Special to AMFM Magazine by Kristy Alberty
It’s his 12th studio album — the first with Capitol records — and is a “companion piece,” he says, to his 2002 work, Sea Change. His father, composer and arranger David Campbell, contributed significantly on many of the tracks.
Full of lush orchestral swells and thoughtful, melancholy lyrics rife with themes of solitude, longing, awakenings and new beginnings, it’s a stark contrast to the quasi-psychedelic intensity and heavy percussive style of the previous project.
The first cut, one of two instrumental-only tracks, “Cycle,” beckons you in slowly, feeling almost like a film score with beautiful, rising waves of strings, then segues seamlessly into “Morning,” where you hear unmistakable echoes of “The Golden Age” from his album Sea Change.
He stacks layers of his own harmonies on “Turn Away” and “Heart Is A Drum,” saying he was inspired by the higher, softer, less strenuous vocal qualities of artists like Art Garfunkel.
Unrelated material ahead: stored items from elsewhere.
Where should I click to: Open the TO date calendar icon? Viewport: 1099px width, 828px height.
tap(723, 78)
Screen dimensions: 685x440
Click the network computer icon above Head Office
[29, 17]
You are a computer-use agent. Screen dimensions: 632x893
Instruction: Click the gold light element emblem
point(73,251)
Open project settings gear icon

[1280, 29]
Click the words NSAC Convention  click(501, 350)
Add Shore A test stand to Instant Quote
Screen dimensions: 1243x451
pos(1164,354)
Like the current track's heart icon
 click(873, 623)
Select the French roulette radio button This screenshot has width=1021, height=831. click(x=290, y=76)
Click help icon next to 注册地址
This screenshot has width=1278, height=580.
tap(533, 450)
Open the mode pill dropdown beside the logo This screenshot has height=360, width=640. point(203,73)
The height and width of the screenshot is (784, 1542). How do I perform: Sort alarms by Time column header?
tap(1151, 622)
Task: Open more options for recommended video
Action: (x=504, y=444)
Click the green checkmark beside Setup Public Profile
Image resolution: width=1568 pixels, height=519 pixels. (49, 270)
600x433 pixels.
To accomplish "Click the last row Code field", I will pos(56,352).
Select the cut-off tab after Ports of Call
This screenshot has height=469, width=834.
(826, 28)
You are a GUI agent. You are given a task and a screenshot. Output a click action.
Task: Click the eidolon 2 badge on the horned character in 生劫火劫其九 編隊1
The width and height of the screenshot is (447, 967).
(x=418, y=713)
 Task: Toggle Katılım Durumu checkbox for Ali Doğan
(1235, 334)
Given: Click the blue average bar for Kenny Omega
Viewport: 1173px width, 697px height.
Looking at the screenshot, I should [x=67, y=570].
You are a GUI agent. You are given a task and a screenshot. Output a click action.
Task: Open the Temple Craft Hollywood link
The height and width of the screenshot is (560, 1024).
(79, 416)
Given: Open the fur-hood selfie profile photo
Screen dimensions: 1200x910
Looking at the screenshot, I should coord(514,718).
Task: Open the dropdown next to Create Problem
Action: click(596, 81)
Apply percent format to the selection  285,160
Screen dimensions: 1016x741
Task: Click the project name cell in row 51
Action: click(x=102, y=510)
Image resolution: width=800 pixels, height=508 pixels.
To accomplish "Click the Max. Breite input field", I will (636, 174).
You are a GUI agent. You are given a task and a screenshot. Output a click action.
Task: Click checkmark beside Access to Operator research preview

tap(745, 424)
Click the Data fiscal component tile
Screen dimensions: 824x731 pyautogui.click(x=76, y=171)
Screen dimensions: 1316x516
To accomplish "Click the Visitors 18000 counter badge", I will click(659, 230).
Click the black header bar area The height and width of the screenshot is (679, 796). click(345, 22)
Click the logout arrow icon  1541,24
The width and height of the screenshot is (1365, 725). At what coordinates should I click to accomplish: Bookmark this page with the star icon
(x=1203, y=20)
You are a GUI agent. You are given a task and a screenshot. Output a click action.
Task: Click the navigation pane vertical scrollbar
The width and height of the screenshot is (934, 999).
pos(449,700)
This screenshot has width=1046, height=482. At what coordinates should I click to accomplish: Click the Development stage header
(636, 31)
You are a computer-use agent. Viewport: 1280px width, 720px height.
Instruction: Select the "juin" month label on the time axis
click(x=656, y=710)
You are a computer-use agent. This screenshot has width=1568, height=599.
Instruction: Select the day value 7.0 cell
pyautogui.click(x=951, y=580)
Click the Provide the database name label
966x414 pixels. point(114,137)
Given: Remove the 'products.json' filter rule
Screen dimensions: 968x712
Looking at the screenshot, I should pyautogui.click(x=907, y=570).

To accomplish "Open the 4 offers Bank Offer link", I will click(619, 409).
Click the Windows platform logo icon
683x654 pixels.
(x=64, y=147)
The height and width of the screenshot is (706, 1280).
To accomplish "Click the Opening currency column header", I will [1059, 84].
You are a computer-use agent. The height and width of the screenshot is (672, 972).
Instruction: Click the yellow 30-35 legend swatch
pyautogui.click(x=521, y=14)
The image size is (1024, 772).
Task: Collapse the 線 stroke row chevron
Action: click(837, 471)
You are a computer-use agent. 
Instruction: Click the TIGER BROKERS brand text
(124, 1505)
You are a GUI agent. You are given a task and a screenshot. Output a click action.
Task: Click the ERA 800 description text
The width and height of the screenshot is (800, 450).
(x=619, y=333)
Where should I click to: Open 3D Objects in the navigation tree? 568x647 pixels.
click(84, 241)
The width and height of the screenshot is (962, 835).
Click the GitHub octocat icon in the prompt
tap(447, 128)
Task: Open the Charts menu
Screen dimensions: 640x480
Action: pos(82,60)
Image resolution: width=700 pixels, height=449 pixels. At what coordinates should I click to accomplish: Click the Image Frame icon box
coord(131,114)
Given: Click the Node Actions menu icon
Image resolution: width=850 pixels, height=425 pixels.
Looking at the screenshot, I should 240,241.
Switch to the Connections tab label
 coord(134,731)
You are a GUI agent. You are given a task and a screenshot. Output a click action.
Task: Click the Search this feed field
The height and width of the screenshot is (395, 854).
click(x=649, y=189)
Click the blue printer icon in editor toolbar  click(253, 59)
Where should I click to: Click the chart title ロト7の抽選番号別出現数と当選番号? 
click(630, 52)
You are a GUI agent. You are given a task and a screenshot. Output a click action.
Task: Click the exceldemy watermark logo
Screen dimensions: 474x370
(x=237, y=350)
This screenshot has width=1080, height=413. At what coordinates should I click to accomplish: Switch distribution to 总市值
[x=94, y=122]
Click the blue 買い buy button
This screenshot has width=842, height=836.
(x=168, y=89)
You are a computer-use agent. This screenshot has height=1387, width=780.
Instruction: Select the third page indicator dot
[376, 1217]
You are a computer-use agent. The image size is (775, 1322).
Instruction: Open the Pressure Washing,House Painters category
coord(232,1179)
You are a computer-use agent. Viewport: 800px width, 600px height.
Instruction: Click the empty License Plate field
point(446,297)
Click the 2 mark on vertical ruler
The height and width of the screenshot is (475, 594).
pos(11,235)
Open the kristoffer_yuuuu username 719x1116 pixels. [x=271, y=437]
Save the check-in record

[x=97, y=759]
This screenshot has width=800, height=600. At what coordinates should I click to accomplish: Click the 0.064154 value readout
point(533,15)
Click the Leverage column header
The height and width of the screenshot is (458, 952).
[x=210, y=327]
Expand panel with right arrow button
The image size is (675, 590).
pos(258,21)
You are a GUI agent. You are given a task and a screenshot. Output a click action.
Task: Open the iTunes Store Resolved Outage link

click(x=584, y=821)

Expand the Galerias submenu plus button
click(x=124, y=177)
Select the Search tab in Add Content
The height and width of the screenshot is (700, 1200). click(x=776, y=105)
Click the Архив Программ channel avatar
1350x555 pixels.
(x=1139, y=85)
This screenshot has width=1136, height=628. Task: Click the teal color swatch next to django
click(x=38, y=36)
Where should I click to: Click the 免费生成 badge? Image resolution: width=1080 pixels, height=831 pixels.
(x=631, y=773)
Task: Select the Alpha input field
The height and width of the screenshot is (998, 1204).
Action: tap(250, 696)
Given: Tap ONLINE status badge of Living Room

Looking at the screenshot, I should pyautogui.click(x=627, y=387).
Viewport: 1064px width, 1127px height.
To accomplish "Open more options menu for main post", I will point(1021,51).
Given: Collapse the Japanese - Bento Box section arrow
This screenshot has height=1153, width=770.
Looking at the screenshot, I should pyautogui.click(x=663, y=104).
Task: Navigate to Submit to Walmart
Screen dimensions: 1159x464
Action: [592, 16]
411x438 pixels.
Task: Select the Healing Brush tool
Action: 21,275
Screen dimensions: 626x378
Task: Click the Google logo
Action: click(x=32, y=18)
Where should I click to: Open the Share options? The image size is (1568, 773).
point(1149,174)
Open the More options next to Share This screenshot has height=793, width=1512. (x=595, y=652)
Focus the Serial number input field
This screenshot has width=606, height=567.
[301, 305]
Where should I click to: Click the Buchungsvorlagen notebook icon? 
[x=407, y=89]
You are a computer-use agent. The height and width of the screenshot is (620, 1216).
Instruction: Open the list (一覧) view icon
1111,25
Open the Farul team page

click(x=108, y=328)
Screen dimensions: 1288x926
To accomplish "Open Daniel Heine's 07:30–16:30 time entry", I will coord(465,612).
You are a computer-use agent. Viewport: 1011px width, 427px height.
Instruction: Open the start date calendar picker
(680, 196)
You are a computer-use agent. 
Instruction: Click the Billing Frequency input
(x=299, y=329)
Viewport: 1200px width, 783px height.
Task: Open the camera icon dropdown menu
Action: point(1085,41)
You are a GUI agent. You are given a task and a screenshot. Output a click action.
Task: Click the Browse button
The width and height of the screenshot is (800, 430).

He started recording the album five years ago in Nashville, he says, but returned to Los Angeles to complete it. His time in the South certainly seems to have lent a tinge of country influence on a few songs, such as “Say Goodbye” and “Blackbird Chain,” with their decidedly laid-back vocals and easy guitar strumming. This aspect, however, may be most evident on the aptly-named “Country Down.”
Other musical influences also come to mind on “Don’t Let It Go,” which evokes Iron & Wine’s “Boy With a Coin,” and “Turn Away,” which bears an ironic and striking resemblance to David Gilmour’s sound in the Pink Floyd track “On The Turning Away,” from their later album, Momentary Lapse of Reason.
He’s not been idle since his last release, having cut two albums in the last several years that he opted to shelve — both a rock and a country record — as well as producing for other artists, including Charlotte Gainsbourg and Thurston Moore. He also spent a significant amount of time recovering from a debilitating back injury and, oddly, a black widow spider bite. It seems, however, that the difficulties were nothing more than a temporary setback that hasn’t stopped the flow of creativity, but perhaps stimulated it.